Quantum mechanics, Part 2

Quantum mechanics, Part 2#

Building on what we’ve learned in the first part of quantum mechanics, we can now explore more complex concepts in quantum theory. In this second part, we will cover the

Introduction to matrix mechanics#

In studying complex multi-state quantum systems, numerical methods are often the only way to solve a variety of problems, as solving the Schrödinger equation by hand becomes impossible. One important feature of these numerical methods is utilizing the Heisenberg picture of quantum mechanics, also known as matrix mechanics.

In matrix mechanics, we describe the system not through its total wavefunction, but by its operators. The quantum state \(|\Psi\rangle\) stays constant; the operators (energy, momentum, etc.) are what evolve through time. In particular, the operators can be expressed in specific bases (bases are plural of “basis”). For discrete operators, as we have seen for the spin matrices, we can choose a discrete basis. In our case, the \(\hat S_z\) operator can be expressed using the basis of the two spin states, as given by:

\[\begin{split} \chi_{z^{+}} = \begin{pmatrix} 1 \\ 0 \end{pmatrix}, \quad \chi_{z^{-}} = \begin{pmatrix} 0 \\ 1 \end{pmatrix} \end{split}\]

Meanwhile, for continuous (differential) operators, we can choose a functional basis. For instance, we can use the Legendre, Laguerre, and Hermite polynomials, all of which form a complete basis set, to find the matrix representation of the operator. Within this section, we will give a brief introduction on determining the matrix representation of various operators, based on the book Basic Theory of Lasers and Masers by Jacques Vanier.

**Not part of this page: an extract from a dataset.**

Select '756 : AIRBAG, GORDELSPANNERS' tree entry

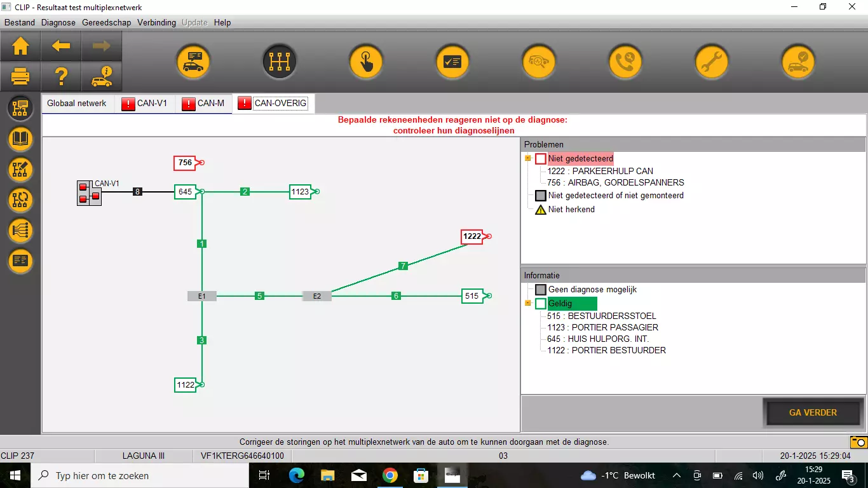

The Hamiltonian in general bases#

In the time-independent regime, the state of a quantum system is represented by its state-vector \(|\Psi\rangle\), which can be expanded into a set of eigenstates \(|\psi_n\rangle\) by \(|\Psi\rangle = \displaystyle \sum_n |\psi_n\rangle\). Each eignestate satisfies eigenvalue equation \(\hat H |\psi_n \rangle = E_n |\psi_n\rangle\), where \(\hat H\) is the Hamiltonian and \(E_n\) is the energy eigenvalue of a particular eigenstate. We may extract the energy eigenvalues \(E_n\) as follows. First, we multiply both sides by a bra \(\langle\psi_m|\):

\[ \langle \psi_m | \hat H |\psi_n\rangle = \langle \psi_m | E_n |\psi_n\rangle \]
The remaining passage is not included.